TERÖRÜN 'APTALLAŞTIRDIĞI' AMERİKA

Dünyanın tek süper gücü haline gelmesine karşın Bosna savaşı ve Ruanda'daki soykırıma müdahale etmekte zorlanan ABD, 11 Eylül saldırıları sonrasında 'teröre' savaş açtı. Hedefleri belli ve zafer kıstasları belirlenmiş geleneksel savaş ve askeri operasyonlardan farklı olarak, terörle savaş somut bir aktörden ziyade bir kavramla savaşı temsil ediyordu. Afganistan ve Irak örneklerinde olduğu gibi sonu gelmeyen sürekli savaş hali, Amerikan stratejistleri tarafından küresel terörle mücadelenin savaş konseptini muğlaklaştırdığı ve sonuç olarak Amerika'yı stratejik anlamda 'aptallaştırdığı' şeklinde eleştirildi. Savunma Bakanlığı'nın asli misyonunun Amerika'nın savunmasından küresel terörle mücadeleye doğru evirilmesi, kritik bir kavramsal kırılma anıydı ancak Amerikan stratejistleri bu anın hakkını vermekte zorlandı. Terörle mücadeleye odaklanırken Çin'in yükselişini ıskaladığını düşünen Washington, Obama döneminden beri tekrar Asya'ya odaklanmak için sürekli yeni stratejik çerçeve metinleri üretmeye çalıştı.

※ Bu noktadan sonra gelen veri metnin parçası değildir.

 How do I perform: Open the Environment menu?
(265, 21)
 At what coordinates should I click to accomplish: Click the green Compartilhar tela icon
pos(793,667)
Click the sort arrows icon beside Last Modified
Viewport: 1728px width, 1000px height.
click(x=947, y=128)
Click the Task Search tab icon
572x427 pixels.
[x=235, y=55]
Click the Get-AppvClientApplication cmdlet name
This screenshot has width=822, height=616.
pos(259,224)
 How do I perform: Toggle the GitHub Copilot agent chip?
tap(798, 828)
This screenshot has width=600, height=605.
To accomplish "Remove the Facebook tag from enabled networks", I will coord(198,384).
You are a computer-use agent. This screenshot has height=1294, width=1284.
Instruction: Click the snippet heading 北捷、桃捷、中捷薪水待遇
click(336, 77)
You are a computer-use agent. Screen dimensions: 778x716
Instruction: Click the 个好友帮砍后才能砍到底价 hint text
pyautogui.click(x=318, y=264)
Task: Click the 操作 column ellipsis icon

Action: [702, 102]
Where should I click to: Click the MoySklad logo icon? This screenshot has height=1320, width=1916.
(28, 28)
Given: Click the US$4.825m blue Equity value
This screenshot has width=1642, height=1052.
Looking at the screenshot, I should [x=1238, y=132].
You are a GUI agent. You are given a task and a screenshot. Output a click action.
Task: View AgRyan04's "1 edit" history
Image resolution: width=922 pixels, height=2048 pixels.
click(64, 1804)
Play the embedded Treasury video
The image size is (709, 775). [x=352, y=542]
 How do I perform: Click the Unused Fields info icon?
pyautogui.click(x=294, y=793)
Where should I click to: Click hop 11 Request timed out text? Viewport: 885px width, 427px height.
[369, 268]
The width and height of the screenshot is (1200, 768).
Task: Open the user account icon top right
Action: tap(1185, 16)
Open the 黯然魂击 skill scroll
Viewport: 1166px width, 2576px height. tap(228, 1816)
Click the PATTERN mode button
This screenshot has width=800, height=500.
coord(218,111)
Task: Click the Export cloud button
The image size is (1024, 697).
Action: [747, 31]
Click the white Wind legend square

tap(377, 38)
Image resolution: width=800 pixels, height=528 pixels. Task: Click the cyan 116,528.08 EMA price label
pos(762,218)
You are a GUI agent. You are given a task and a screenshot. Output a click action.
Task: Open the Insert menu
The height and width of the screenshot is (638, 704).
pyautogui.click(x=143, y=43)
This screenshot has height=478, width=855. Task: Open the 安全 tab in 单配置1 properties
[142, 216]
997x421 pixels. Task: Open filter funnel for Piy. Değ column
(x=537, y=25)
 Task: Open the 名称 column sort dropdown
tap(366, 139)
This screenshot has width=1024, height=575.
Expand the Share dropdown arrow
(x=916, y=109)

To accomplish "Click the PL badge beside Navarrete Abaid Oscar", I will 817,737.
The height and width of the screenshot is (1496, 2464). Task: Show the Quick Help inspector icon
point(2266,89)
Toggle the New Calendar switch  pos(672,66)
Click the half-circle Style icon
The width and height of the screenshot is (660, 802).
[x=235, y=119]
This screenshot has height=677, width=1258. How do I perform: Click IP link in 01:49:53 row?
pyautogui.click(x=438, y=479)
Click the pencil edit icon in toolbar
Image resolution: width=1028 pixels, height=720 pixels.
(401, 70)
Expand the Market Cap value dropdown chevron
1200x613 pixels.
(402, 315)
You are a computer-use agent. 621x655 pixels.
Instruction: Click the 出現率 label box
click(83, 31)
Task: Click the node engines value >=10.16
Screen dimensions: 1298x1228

Asya-Pasifik ve Hint-Pasifik stratejilerinin amacı, Amerika'nın bu yüzyıldaki en büyük rakibi Çin'le rekabet ve mücadelesini yönetmekti ancak dört başı mamur bir strateji üretilemedi. Biden'ın hem iş birliği hem rekabet, Trump'ın ise ekonomik baskı ve cezalandırma stratejilerinin sonuç almakta zorlanması, Washington'ı endişelendirmeye devam etti. Ne Biden'ın Rusya'yı izole etme politikası ne de Trump'ın Putin'le diplomasi çabaları Rusya-Çin yakınlaşmasını engelleyebildi. Aksine Çin'in Batı dışında alternatif arayışların liderliğine soyunma egzersizlerine çanak tutan Washington, şimdilerde askeri gücünü rahatça kullanmaktan çekinmeyeceği mesajı vermeye çalışıyor. Trump'ın Savunma Bakanlığı'nın ismini değiştirme çabası, rakip ve hasım aktörleri diyalog yoluyla ikna edemezse yaptırımlar, ek vergiler ve askeri müdahale ile cezalandırmayı rutin hale getirme girişimi olarak okunabilir.